Hi, Adam Gruen here. I designed this game when I was 16 years old. I'm 51 now, so I have a little bit better perspective on what it *should* have been. But the game has to be understood in its own historical context.
Its origin, of all things, was a fusion of two old SPI game systems. The titles escape me at the moment, they will come to me, I'll edit them in later. One game system featured geomorphic maps that could be folded every which way but loose in order to provide a near-infinite number of possible maps. This was the basis of the Lords & Wizards gameboard. Strategy One, I think it was called. The other SPI game was a tactical simulation of ancient & medieval warfare. Utterly terrible, but it had nice pieces. What I did, quite simply, was create a game system with my friends in which we used the pieces of one game on the map of the other.
Overlaid upon this, was a vague knowledge of types of fantasy troops as mentioned in Tolkien's Lord of the Rings, e.g. Ents, Trolls, Orcs, Elves, Dwarves, Dragons. (No hobbits?)

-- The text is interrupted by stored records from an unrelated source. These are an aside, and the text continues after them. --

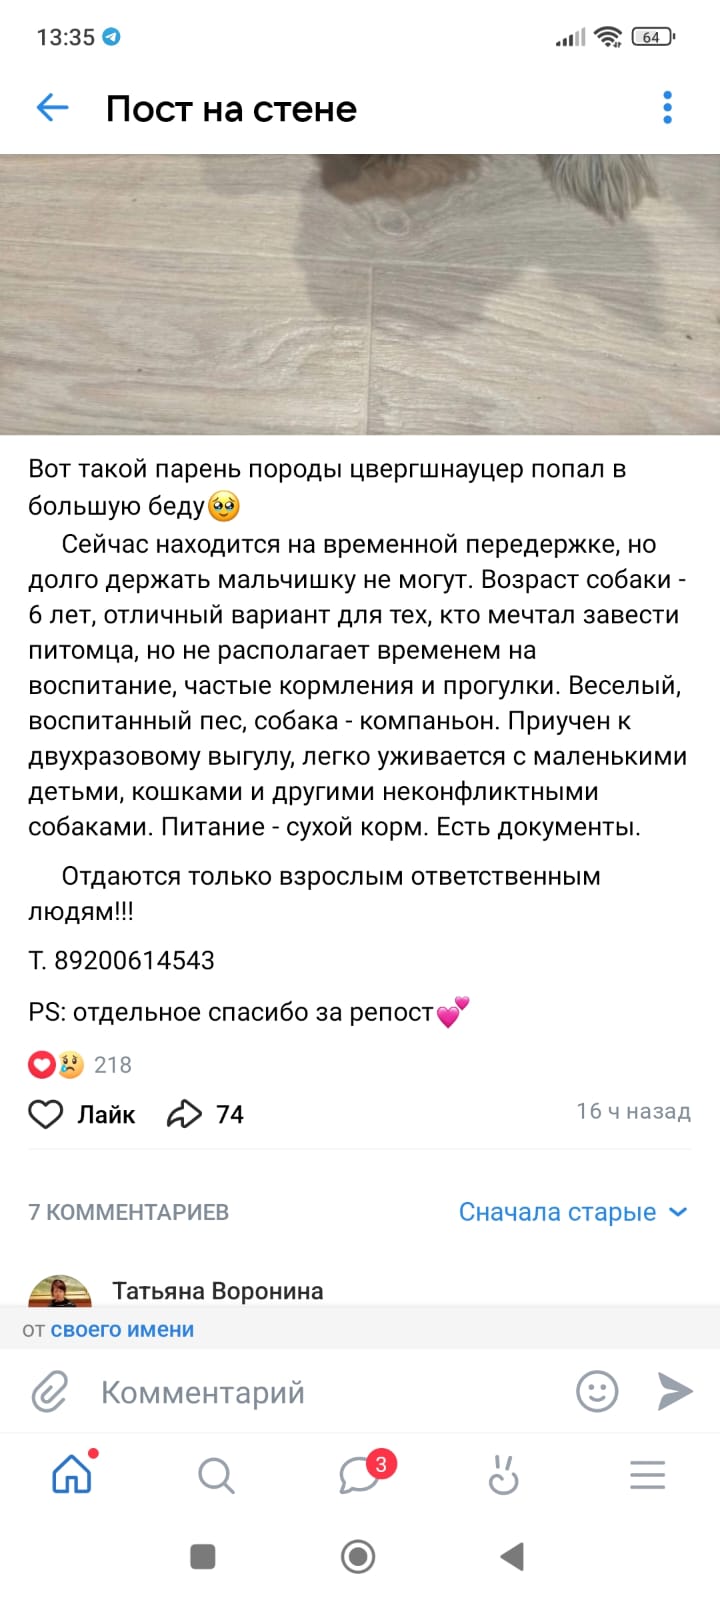This screenshot has width=720, height=1600.
Task: Tap the heart Like icon
Action: [45, 1114]
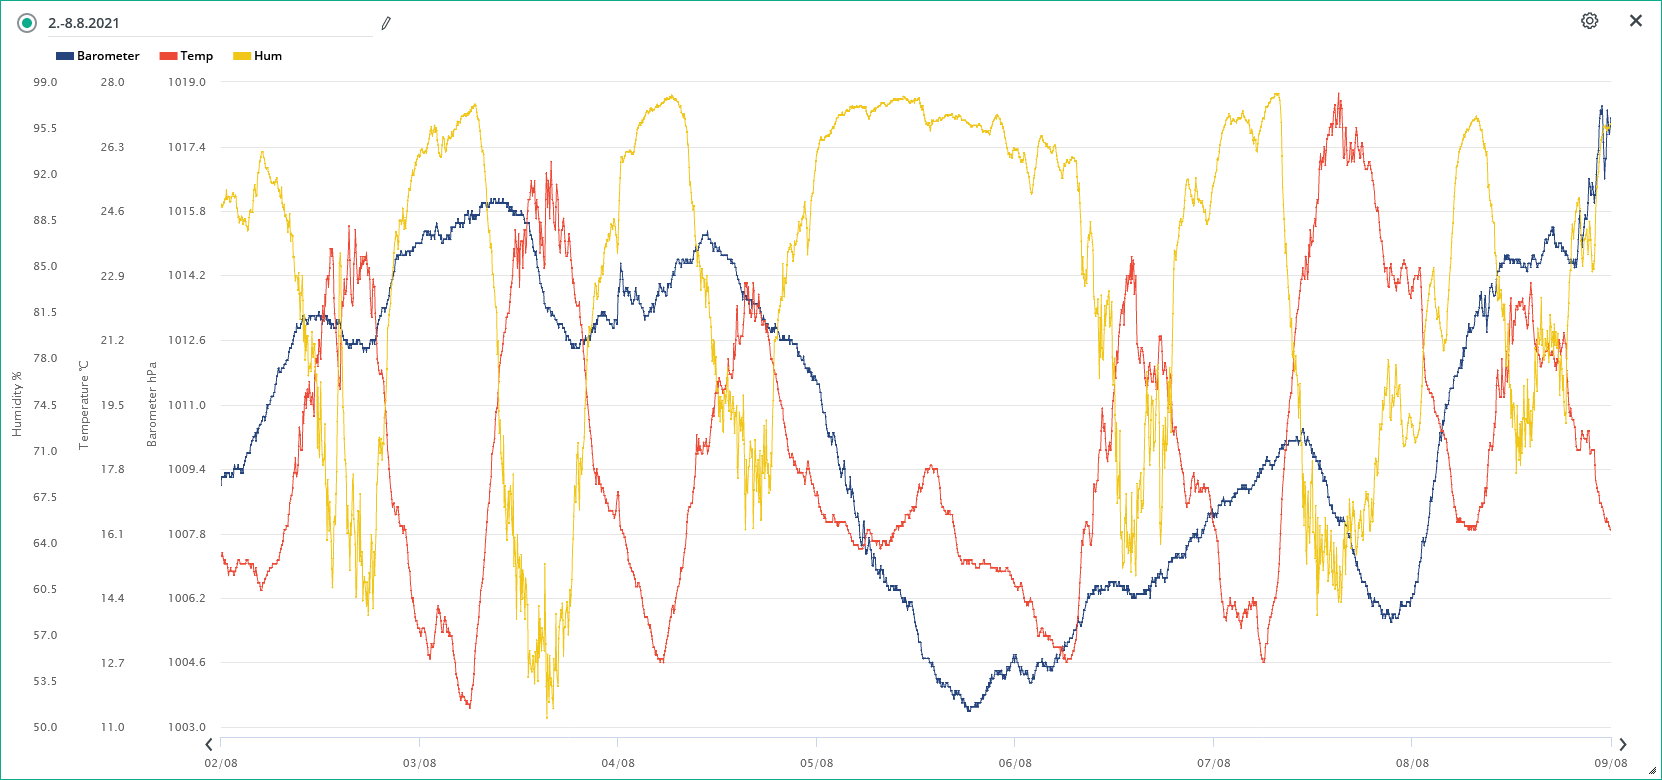The height and width of the screenshot is (780, 1662).
Task: Click the Humidity % axis title
Action: click(x=17, y=404)

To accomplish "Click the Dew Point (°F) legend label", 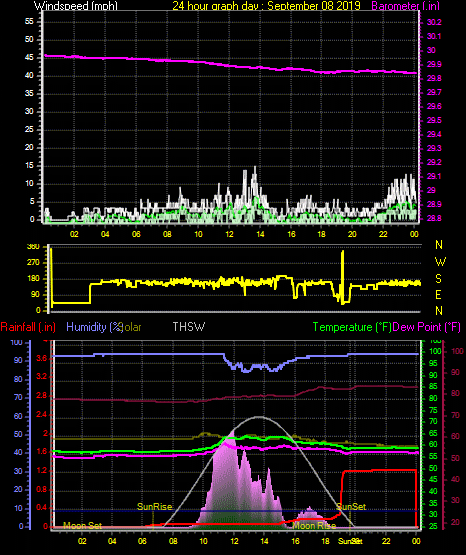I will (x=426, y=327).
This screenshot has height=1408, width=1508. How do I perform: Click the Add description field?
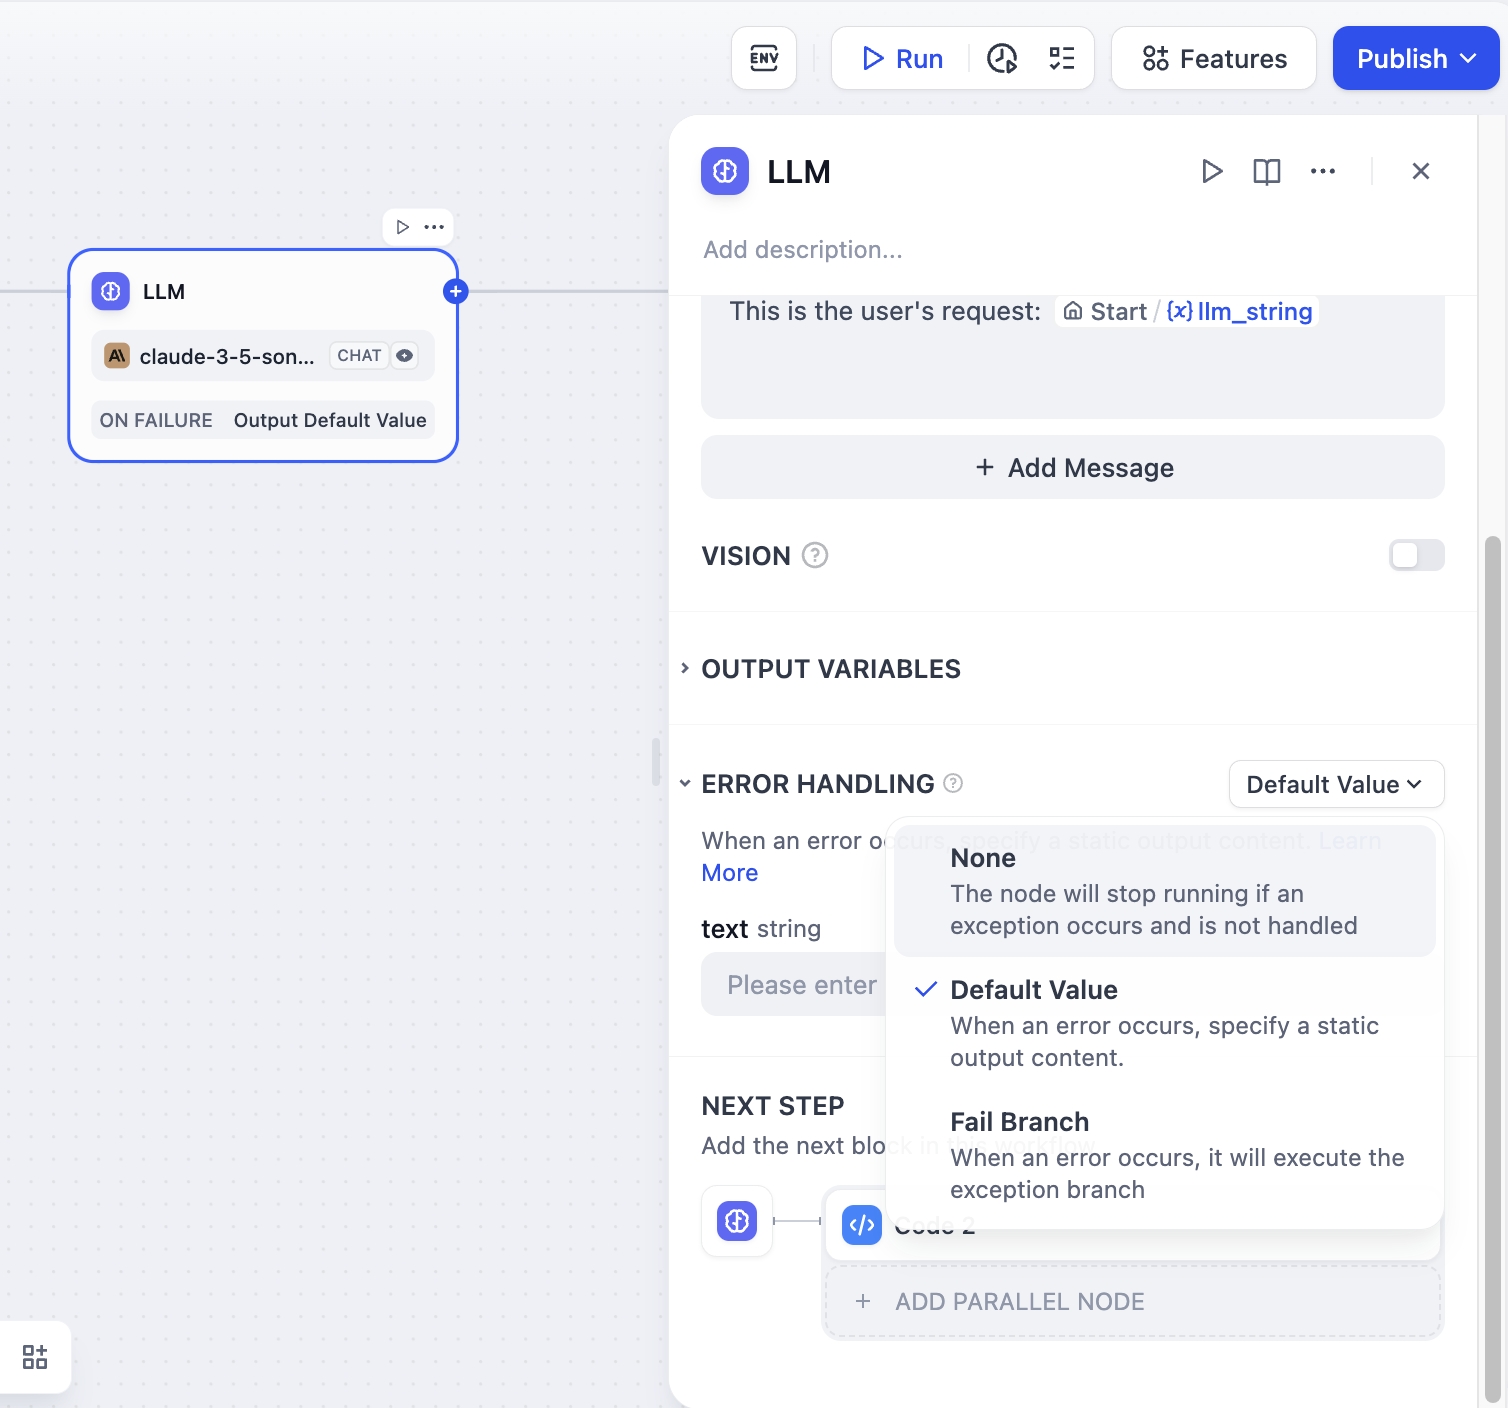(x=803, y=250)

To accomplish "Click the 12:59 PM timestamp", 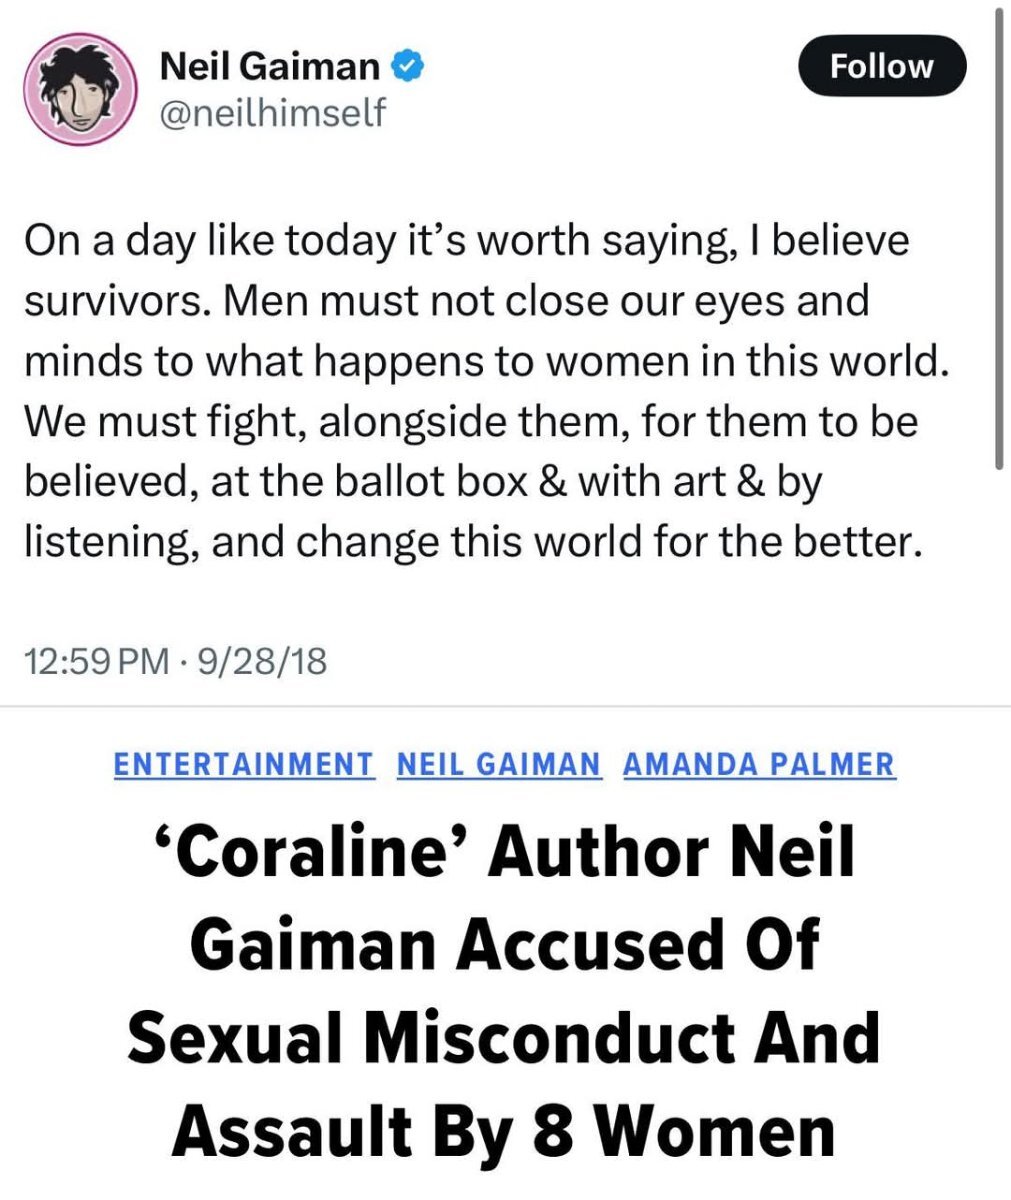I will (95, 661).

Now, this was fundamentally all wrong. For starters, medieval period warfare should not be hex-and-combat results table. It should be all about leadership and morale and maybe supply, and the game map should be point-to-point. If I had to do it over again, I would have done it completely differently.
Also, the game itself suffered from inadequate playtesting. Which was partly a function of the asymmetry of effects for those darned random luck element counters. I think there were some magic items, that could be found, that were too powerful. And too trivial. In some respects it was a precursor to something like the Futuristic Weapons Table from Axis & Allies, in which a player could spend some god-awful amount of game resources to develop a stinker like Super Submarines, hoping instead for Heavy Bombers. Bad game designer, bad!
But anyway. Aside from the questionable graphics, cheap counters, and bizarre game system, keep in mind, it was designed by a kid! It wasn't half bad.